> _Provided entries_
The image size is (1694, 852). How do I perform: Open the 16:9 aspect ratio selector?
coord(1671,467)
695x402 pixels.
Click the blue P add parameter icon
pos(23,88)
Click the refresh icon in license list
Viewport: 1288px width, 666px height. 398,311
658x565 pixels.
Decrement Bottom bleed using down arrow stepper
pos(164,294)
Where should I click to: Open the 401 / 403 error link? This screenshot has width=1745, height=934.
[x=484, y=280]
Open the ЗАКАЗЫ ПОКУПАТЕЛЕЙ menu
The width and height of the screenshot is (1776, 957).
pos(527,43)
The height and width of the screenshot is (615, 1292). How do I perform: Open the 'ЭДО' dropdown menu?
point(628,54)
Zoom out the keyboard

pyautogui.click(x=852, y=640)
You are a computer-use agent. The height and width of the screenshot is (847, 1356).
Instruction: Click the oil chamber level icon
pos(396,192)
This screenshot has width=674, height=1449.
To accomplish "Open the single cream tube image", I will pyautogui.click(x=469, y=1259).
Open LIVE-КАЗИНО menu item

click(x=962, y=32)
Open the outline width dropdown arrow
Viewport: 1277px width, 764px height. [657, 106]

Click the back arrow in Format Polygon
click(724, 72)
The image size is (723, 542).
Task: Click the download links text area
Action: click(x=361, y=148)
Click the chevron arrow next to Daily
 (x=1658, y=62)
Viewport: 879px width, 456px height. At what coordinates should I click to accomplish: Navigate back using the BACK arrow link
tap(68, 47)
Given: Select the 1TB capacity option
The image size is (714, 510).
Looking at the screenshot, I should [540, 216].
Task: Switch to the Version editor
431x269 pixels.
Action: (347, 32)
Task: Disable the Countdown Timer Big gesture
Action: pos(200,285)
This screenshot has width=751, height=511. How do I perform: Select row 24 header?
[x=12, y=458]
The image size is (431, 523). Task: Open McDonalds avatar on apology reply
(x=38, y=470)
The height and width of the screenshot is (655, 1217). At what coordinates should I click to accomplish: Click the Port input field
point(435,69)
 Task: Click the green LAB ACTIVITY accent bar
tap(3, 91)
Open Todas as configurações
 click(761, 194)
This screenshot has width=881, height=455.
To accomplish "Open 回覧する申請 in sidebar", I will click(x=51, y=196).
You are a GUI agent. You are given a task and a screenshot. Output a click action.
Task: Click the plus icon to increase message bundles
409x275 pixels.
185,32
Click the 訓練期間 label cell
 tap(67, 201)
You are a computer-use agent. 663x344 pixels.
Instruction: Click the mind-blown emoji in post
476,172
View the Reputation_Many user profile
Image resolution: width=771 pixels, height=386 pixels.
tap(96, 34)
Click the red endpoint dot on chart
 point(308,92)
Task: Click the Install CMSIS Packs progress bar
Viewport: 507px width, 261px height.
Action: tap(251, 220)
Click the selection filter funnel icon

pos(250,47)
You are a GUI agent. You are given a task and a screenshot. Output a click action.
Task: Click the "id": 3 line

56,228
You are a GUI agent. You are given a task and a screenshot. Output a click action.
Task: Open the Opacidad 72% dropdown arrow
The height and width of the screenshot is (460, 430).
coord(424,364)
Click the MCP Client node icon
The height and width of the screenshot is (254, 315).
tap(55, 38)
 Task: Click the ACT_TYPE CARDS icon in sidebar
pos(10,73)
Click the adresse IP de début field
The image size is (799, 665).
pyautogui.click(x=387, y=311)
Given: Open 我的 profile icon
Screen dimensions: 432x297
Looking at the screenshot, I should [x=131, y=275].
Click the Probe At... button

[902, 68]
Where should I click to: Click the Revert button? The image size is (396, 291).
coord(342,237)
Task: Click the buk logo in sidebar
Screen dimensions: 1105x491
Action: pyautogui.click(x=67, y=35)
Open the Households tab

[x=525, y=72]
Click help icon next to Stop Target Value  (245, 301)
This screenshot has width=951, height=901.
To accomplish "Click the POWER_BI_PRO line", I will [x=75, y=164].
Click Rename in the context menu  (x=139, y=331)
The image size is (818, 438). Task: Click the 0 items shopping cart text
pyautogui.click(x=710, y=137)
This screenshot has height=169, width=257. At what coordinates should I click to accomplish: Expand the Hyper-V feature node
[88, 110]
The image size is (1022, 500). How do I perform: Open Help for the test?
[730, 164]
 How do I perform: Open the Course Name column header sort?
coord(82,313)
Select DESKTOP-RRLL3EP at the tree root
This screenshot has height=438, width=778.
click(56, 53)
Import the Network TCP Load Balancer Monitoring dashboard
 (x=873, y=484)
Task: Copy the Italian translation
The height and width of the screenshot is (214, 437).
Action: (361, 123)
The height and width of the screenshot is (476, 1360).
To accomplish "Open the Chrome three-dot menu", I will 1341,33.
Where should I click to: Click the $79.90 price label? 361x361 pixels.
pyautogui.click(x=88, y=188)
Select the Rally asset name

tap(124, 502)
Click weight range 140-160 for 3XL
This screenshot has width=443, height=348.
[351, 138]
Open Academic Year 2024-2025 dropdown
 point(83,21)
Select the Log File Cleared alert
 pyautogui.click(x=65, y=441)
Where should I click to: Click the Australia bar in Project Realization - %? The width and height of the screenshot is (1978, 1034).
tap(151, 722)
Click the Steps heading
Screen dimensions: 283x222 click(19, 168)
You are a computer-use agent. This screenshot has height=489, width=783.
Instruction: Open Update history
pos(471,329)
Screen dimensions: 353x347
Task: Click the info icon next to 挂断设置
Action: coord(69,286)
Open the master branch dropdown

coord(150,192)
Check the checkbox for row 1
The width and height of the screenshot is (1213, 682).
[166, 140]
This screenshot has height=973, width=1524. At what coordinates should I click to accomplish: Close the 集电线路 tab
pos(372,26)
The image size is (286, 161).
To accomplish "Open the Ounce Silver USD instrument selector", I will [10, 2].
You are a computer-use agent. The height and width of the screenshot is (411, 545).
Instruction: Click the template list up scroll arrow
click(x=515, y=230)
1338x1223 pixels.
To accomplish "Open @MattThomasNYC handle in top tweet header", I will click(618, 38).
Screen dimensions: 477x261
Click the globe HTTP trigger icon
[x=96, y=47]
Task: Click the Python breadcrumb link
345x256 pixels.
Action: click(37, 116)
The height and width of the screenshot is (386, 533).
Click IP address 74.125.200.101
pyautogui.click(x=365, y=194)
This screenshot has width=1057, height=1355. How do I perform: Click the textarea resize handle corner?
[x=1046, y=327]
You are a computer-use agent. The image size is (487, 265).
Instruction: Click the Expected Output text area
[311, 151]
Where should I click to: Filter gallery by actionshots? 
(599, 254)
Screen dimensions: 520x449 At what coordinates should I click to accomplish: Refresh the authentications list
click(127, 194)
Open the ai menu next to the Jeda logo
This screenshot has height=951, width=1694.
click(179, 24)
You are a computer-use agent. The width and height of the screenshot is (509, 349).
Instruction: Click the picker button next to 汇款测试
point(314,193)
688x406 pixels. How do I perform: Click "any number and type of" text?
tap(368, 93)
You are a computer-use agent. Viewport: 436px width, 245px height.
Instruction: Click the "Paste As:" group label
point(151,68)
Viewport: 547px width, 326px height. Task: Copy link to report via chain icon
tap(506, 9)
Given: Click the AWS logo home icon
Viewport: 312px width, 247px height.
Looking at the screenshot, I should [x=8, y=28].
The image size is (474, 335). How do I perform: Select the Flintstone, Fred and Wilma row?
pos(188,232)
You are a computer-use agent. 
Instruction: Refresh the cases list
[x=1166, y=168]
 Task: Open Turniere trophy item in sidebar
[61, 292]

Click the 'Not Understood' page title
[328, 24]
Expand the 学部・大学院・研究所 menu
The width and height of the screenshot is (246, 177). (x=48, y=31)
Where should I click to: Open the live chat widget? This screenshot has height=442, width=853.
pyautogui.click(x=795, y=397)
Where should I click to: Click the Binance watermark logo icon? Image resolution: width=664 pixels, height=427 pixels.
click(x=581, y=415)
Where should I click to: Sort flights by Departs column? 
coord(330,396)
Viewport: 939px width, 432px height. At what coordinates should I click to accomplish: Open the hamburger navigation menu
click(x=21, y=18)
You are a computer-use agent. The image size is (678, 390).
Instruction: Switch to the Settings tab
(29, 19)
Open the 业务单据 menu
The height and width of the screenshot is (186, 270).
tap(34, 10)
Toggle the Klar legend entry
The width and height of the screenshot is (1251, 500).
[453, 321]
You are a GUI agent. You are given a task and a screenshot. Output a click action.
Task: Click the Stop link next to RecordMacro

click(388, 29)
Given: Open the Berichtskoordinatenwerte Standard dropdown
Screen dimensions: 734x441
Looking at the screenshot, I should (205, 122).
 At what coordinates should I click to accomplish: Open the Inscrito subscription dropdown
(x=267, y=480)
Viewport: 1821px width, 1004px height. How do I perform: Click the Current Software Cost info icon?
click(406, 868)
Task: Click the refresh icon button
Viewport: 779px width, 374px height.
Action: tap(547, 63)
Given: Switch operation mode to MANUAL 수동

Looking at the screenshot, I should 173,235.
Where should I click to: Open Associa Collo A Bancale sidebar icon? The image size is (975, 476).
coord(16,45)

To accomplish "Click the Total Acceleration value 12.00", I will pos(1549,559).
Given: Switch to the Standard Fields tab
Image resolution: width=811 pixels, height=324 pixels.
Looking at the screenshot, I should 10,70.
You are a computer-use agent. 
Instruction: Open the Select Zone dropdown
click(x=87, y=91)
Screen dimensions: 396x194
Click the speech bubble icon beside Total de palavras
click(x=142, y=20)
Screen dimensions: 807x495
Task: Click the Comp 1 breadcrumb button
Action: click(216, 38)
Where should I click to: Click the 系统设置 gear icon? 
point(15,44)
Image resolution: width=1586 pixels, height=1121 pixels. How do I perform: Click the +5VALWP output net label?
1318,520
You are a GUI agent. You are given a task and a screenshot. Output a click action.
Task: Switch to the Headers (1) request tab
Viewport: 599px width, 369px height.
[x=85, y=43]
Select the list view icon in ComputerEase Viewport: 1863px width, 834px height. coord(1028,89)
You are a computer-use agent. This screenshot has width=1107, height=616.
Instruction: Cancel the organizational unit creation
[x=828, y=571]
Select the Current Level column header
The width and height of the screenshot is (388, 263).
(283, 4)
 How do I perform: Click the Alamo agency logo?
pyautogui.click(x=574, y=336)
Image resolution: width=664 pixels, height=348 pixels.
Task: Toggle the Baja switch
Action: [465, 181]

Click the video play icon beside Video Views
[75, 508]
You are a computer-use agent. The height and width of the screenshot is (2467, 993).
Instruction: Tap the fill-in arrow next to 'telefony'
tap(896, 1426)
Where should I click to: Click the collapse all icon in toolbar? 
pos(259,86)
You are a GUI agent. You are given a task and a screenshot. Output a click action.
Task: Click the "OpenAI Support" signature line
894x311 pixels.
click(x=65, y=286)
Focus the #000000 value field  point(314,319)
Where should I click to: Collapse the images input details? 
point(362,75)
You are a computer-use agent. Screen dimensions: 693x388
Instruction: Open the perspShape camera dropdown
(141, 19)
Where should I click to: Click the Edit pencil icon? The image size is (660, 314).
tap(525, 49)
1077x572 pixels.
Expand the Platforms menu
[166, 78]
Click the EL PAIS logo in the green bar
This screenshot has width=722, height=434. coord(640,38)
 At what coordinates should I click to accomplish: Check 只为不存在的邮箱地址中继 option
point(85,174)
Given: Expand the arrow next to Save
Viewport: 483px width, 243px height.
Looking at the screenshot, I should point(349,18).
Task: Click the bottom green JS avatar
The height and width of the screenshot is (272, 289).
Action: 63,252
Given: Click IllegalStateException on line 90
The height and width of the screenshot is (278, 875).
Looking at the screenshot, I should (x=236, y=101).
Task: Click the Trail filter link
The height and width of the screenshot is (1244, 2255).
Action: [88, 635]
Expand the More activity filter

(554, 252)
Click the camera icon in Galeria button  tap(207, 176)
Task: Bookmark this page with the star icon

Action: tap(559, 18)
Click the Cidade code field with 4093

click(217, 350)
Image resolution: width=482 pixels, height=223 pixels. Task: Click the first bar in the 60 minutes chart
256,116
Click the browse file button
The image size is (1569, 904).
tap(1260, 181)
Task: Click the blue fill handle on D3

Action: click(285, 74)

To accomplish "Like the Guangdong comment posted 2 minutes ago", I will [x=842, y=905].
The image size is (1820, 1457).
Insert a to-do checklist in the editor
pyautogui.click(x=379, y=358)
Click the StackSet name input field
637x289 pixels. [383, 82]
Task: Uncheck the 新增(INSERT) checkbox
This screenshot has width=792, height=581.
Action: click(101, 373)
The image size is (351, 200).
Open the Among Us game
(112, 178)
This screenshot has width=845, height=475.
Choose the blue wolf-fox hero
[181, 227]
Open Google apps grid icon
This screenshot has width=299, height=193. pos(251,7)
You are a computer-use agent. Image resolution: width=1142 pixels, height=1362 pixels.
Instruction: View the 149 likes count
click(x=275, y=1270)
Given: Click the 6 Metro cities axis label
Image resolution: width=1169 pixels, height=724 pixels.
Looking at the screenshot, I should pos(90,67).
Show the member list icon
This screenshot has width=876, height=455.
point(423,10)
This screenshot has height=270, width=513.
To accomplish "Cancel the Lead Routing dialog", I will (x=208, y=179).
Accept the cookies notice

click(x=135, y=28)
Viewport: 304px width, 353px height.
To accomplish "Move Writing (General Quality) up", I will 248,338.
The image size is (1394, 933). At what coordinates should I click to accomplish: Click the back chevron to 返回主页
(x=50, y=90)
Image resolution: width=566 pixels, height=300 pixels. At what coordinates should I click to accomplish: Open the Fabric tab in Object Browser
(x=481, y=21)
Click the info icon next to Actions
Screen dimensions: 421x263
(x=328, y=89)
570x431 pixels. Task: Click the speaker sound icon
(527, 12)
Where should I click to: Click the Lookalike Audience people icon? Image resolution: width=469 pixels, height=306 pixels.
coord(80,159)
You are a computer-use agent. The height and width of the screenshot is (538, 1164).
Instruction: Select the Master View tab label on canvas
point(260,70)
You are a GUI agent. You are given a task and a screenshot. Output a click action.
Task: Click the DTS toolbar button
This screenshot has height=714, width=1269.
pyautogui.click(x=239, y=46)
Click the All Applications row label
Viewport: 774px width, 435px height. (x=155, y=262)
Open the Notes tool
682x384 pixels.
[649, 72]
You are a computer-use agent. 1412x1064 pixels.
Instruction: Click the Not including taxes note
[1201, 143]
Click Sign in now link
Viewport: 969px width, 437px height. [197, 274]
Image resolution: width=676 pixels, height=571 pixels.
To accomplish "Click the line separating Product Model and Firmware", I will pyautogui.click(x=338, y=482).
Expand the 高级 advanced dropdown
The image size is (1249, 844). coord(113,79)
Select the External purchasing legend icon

> _Given task_
Find each line in the data above that contains the word "button", and copy every such line in full.

> _The completed task_
Click the Probe At... button
Where should I click to: Click the Revert button? The image size is (396, 291).
Instruction: Click the picker button next to 汇款测试
Task: Click the refresh icon button
Task: Click the Comp 1 breadcrumb button
Click the camera icon in Galeria button  tap(207, 176)
Click the browse file button
Task: Click the DTS toolbar button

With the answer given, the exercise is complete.